Hani siz Suriye ve Mısır’daki yandaşlarınıza milyon dolarlarla yardım etmiştiniz ya… Hani siz Suriyeli muhalefeti nasıl beslemiştiniz ya… Silahlar ve lojistik destekle palazlandırmıştınız ya…

Hani, işte, yani… Bu kaygan, bu at izinin it izine karıştığı coğrafyada, birileri de….. Hani yani birileri de…..

Unutmayın dış politikada dostluk yoktur beyler… Siz de Esad’la dosttunuz bir zamanlar…

Aman sakın denemeyin bu yolu… Kırdırmayın halkı birbirine… Sakın… O çok güvendiğiniz sözüm ona yüzde elli içinde de insanlığını yitirmemiş nice kişi var?... Şimdilik suskunlar… İçlerinden söyleniyorlar şimdilik ya da en yakınlarıyla paylaşıyorlar dertlerini. “Bu kadarı da olmaz” diye homurdanmaya başladılar çoktan…

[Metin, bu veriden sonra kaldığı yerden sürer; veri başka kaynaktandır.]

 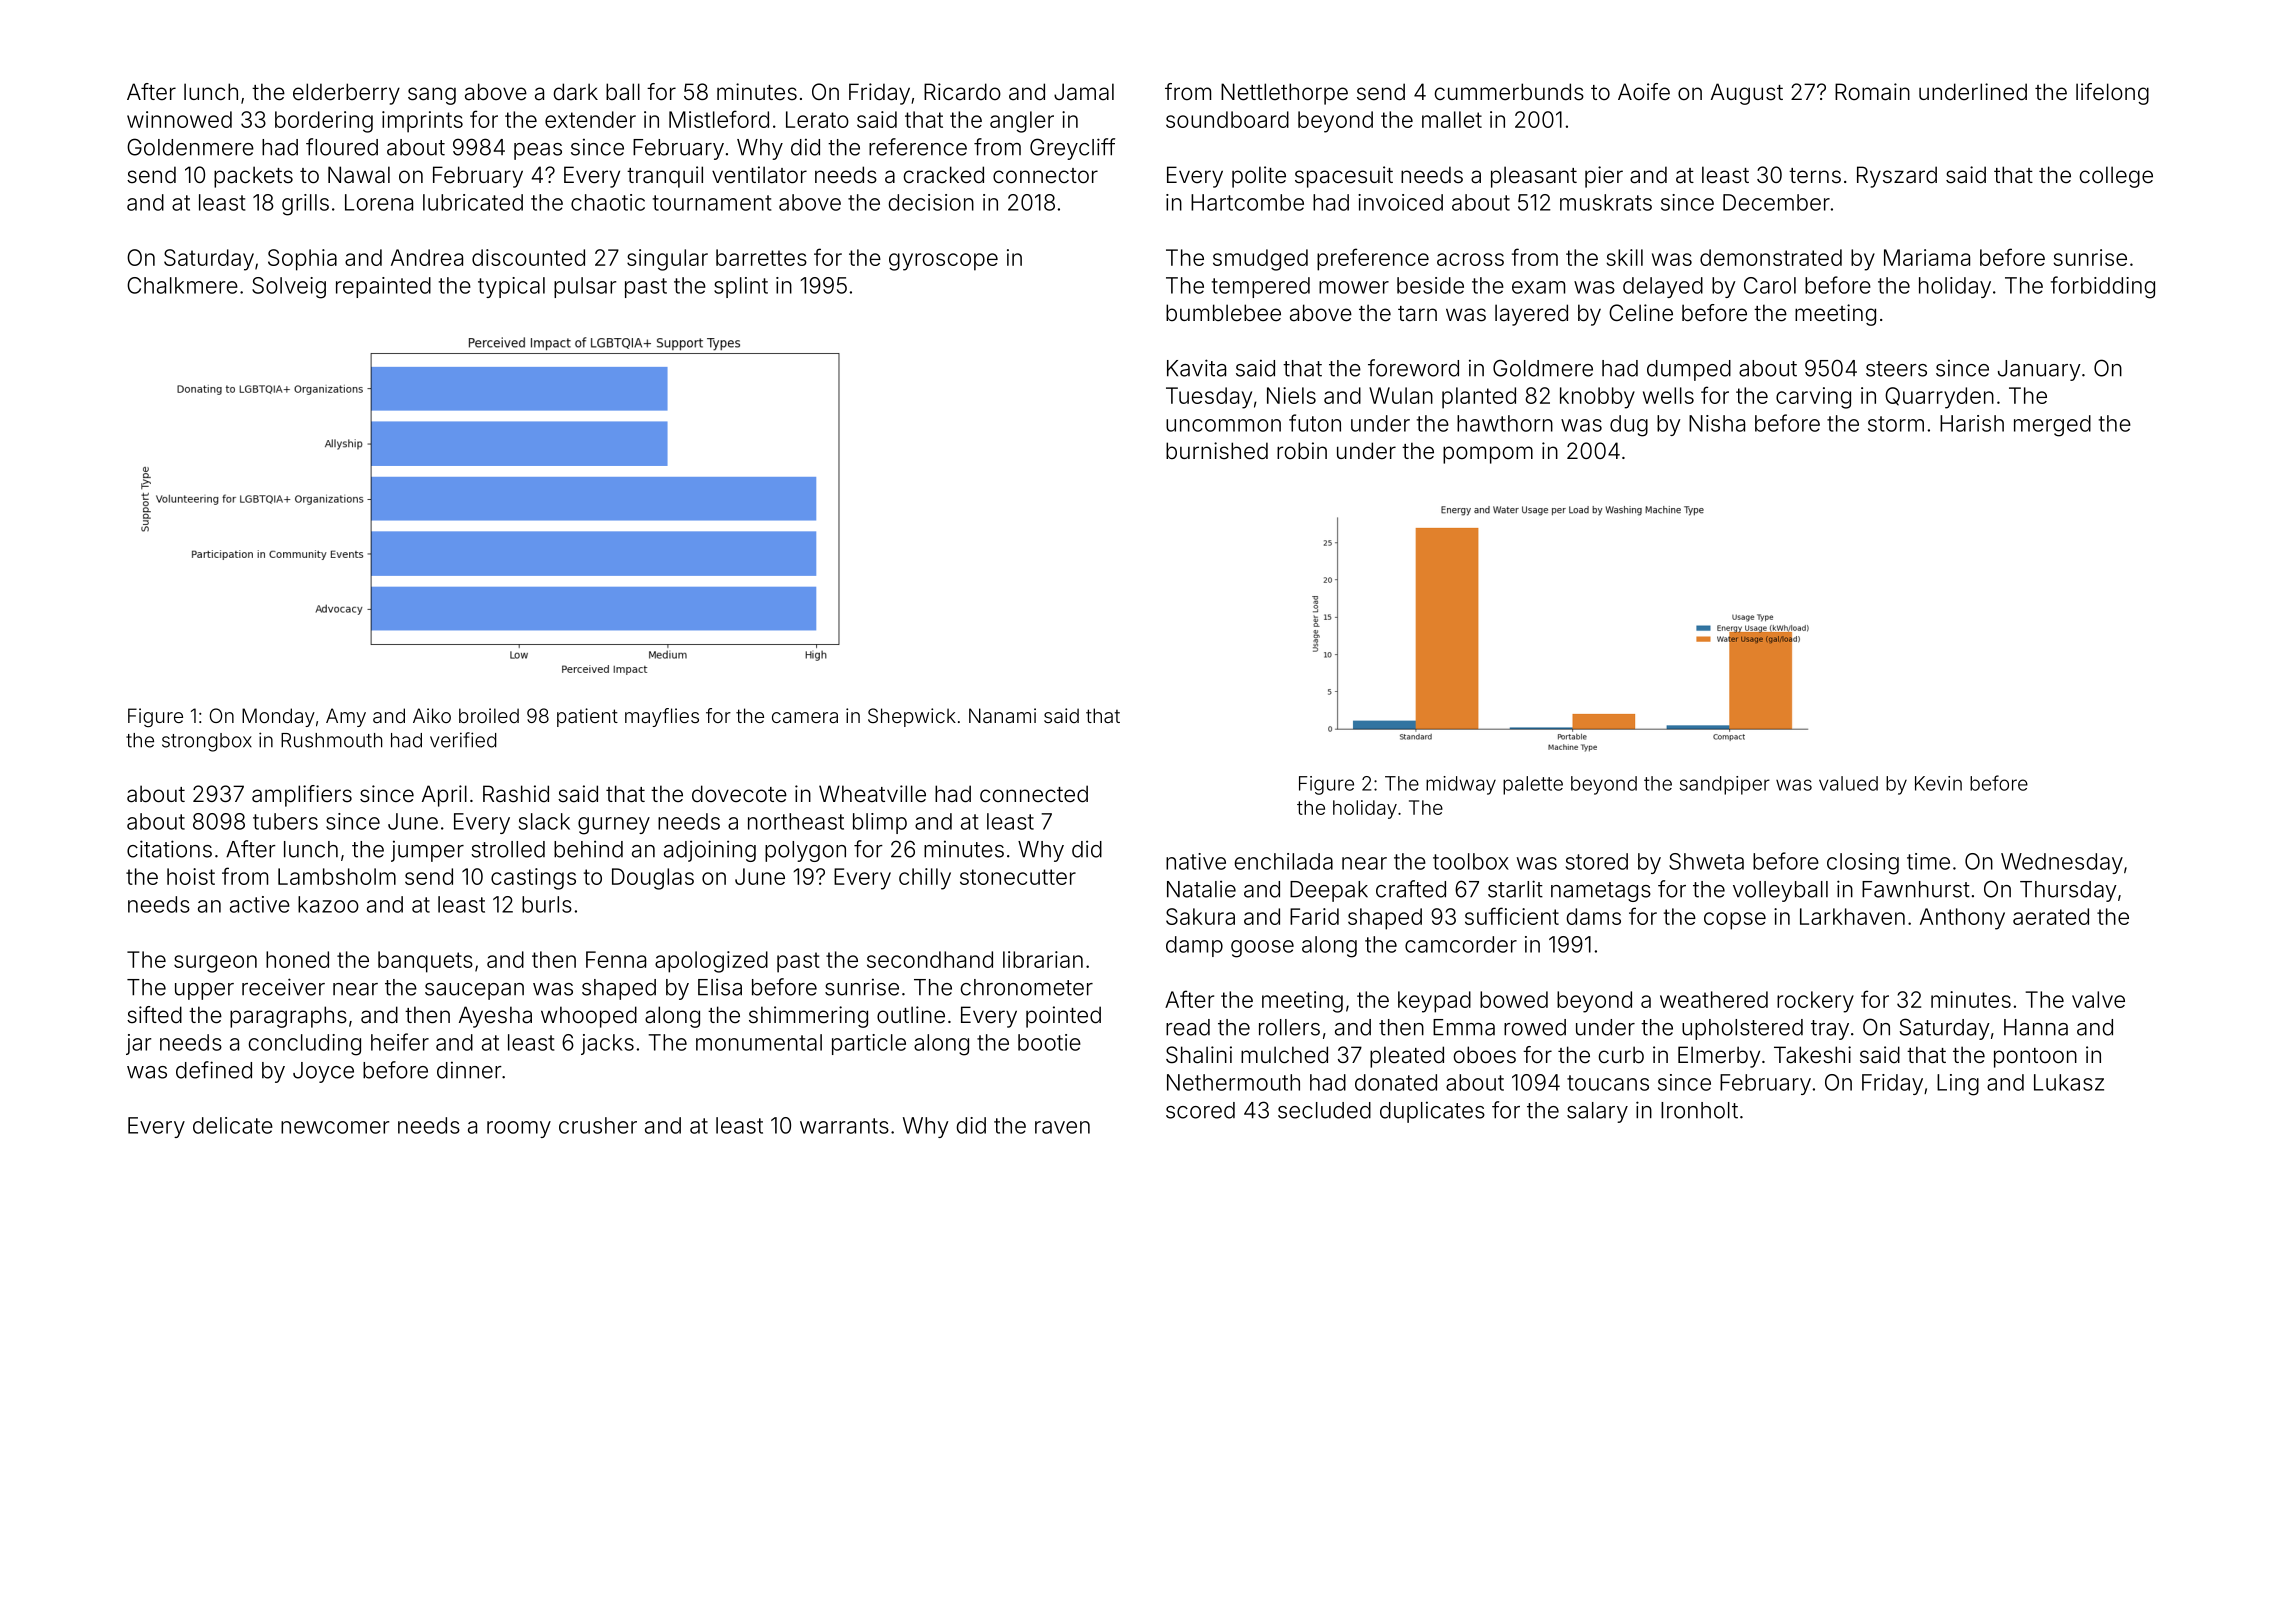 I want to click on midway, so click(x=1461, y=785).
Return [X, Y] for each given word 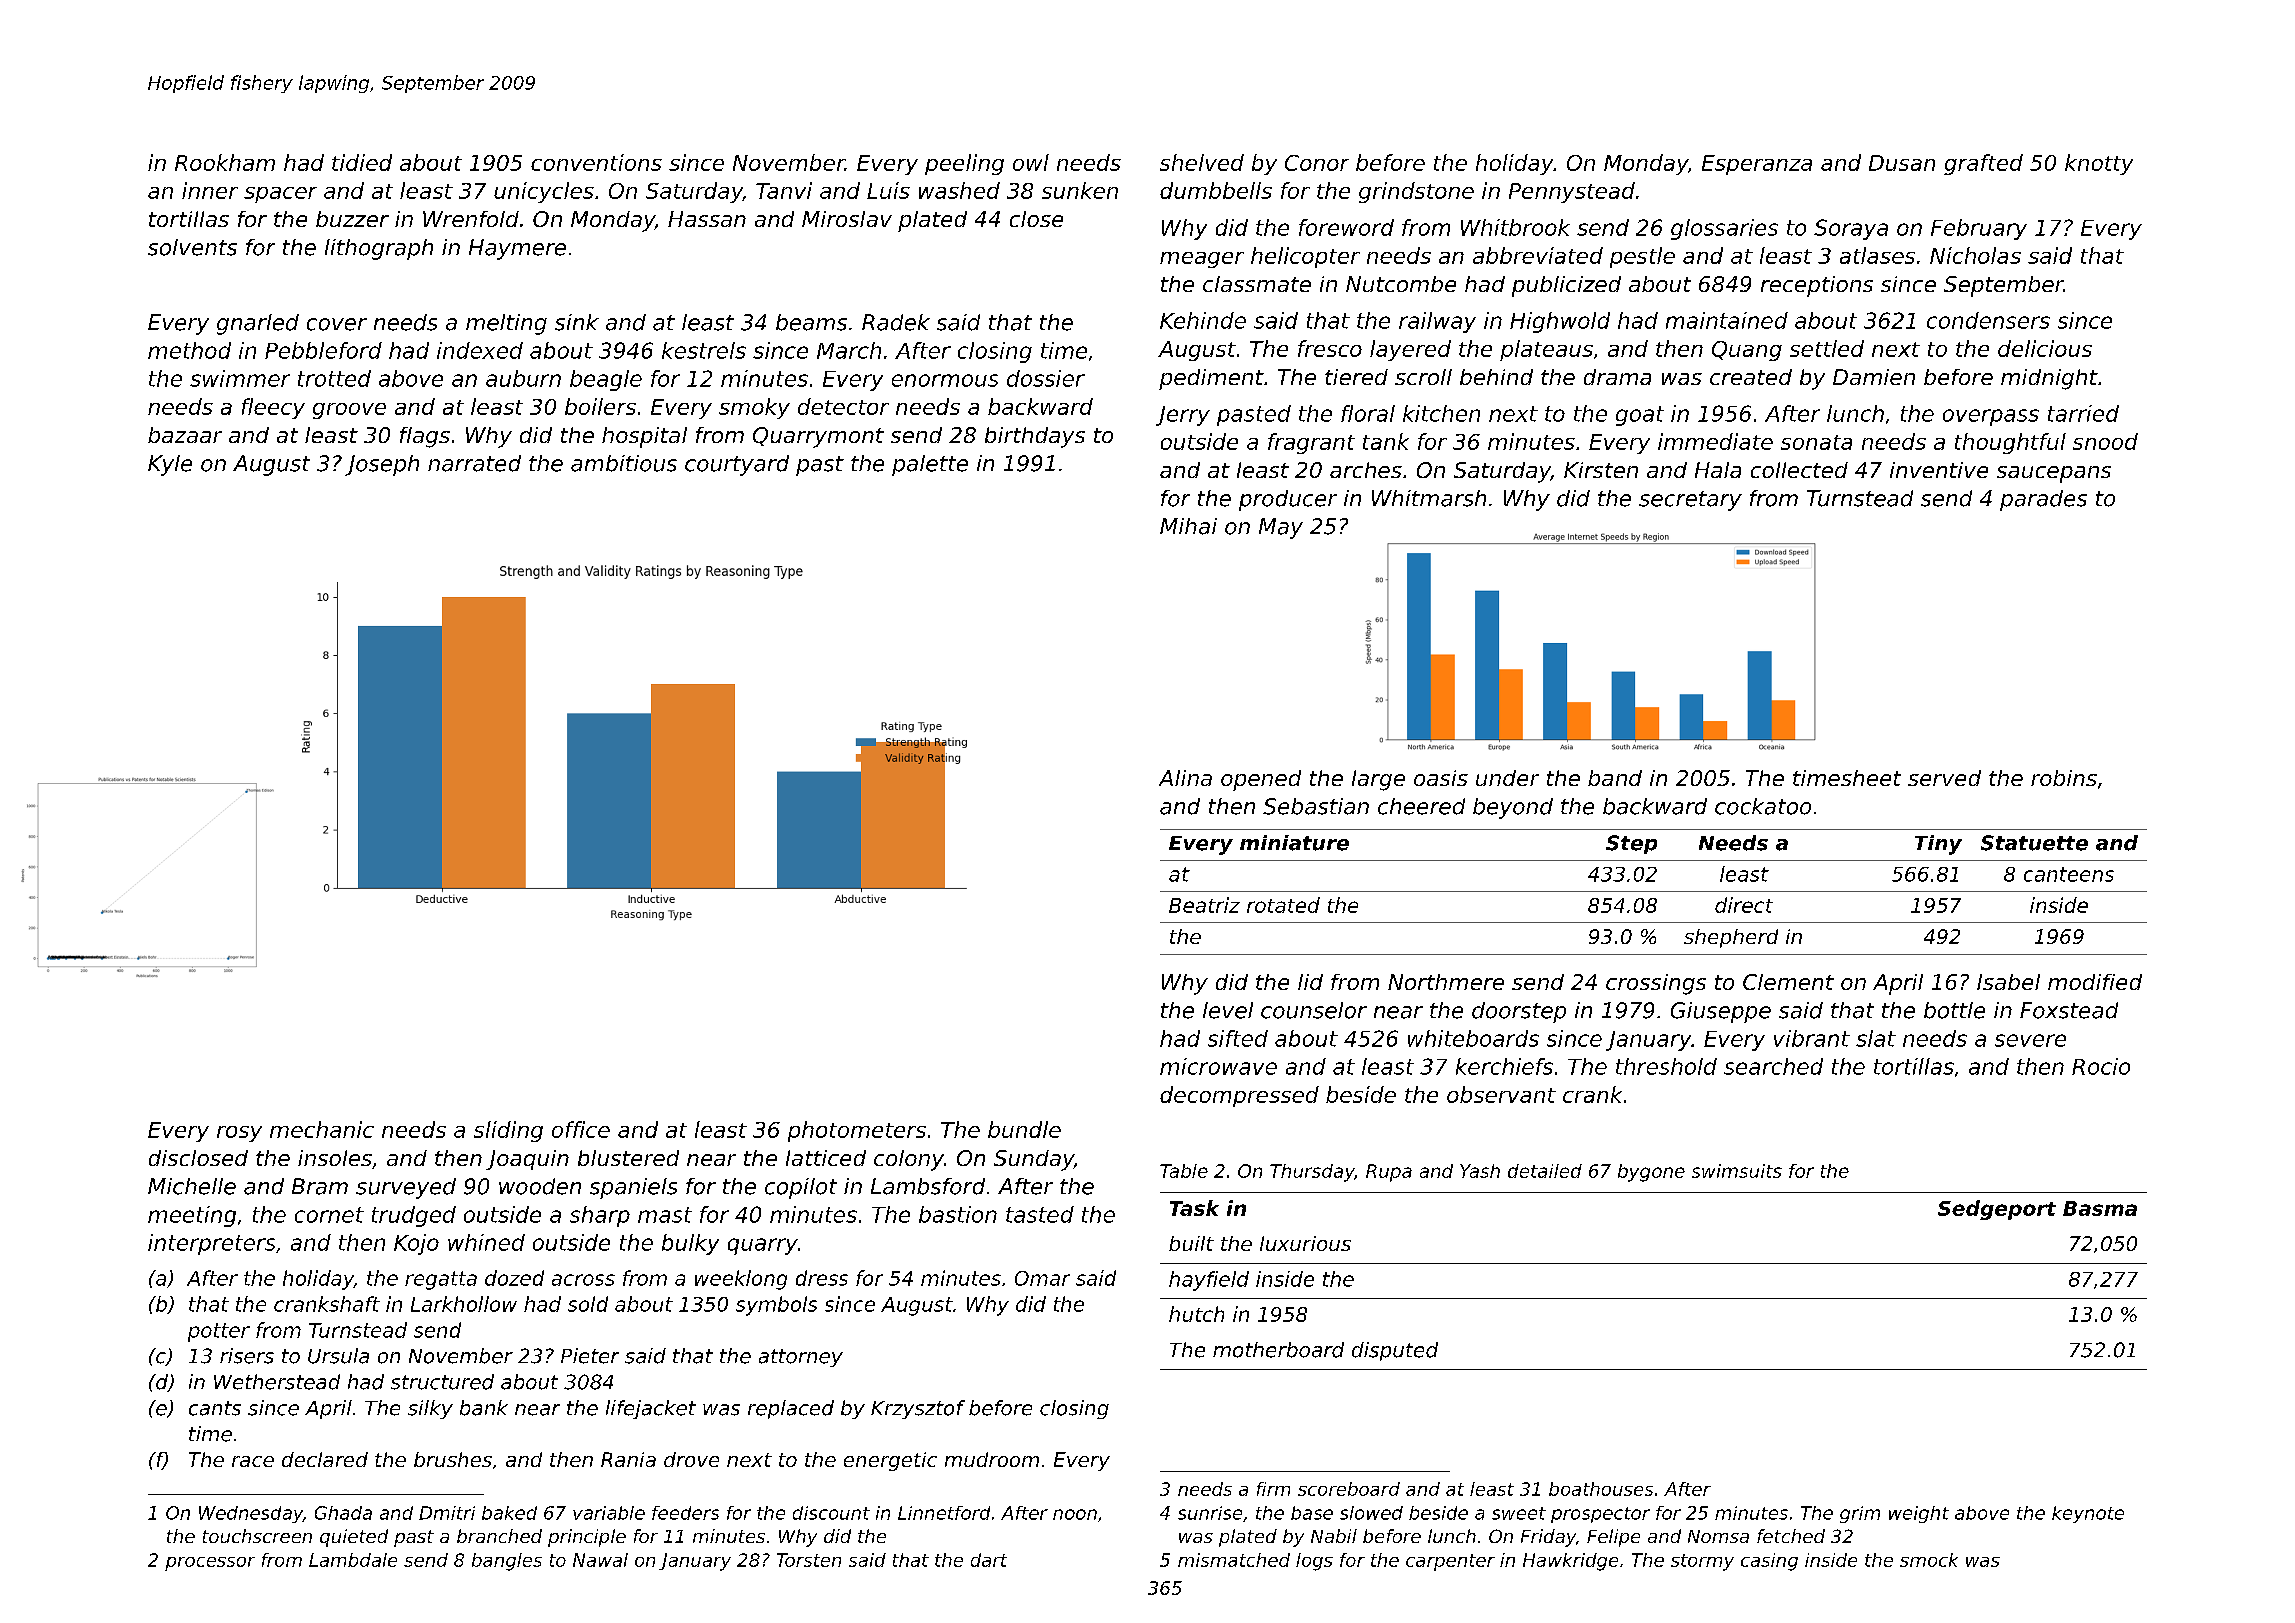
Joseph [382, 465]
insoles [335, 1158]
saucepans [2054, 474]
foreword [1346, 227]
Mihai [1188, 526]
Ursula [338, 1356]
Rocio [2101, 1066]
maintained [1727, 320]
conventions [596, 162]
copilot [801, 1188]
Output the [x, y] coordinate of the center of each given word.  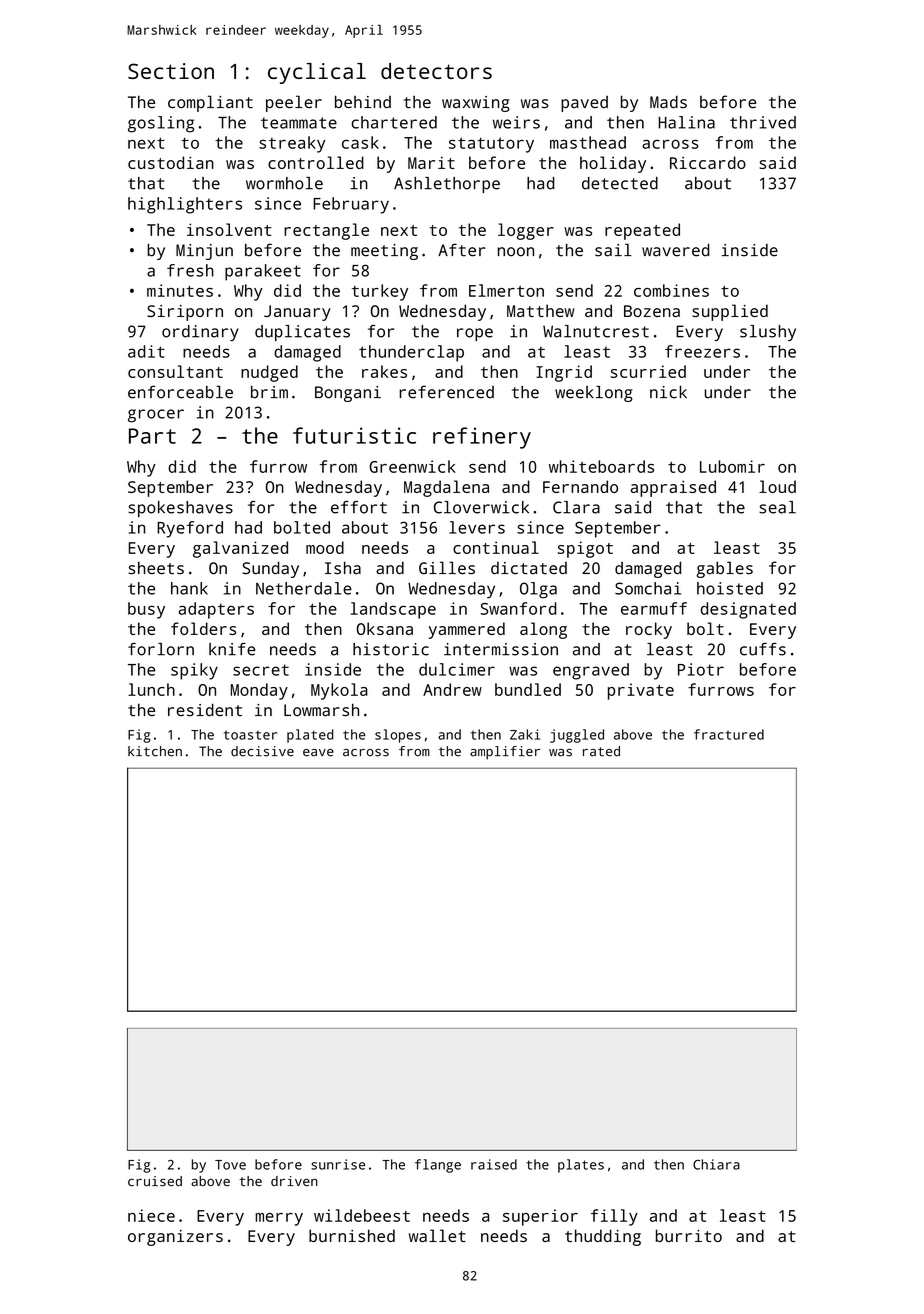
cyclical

Ürkek ve korkaktır halkımızın çoğu. Güce de tapar korkusundan ve çıkar kaygısında… Ama biriktirir de öfkeyi bir yandan, biriktirir...  

Duyuyor musunuz?... Duyuyor musunuz ha?... Duyuyor musunuz homurtuları?... Hayır, gücünüz sandığınız kadar değil beyler!... Değil…

Ne hileli seçimler yarar işe sonra ne de zorbalık…

Yüzlerce korumanızı atlatın, tebdili kıyafet yapın, tiyatro makyajlarıyla çehrenizi değiştirin, yalakalarınızı aşın ve dinleyin halkı inanmıyorsanız eğer… Dinleyin…

Söylemedi demeyin beyler, söylemedi demeyin…

Aklınızı başınıza devşirin beyler!... Aklınızı başınıza devşirin!...

13.07.2013

Vildan Sevil

 
Toplam blog
: 102
: 882
Kayıt tarihi
: 07.06.11
 
 

1949 İstanbul doğumluyum. Emekli edebiyat öğretmeniyim. Çeşitli edebiyat sitelerinde, çeşitli kon..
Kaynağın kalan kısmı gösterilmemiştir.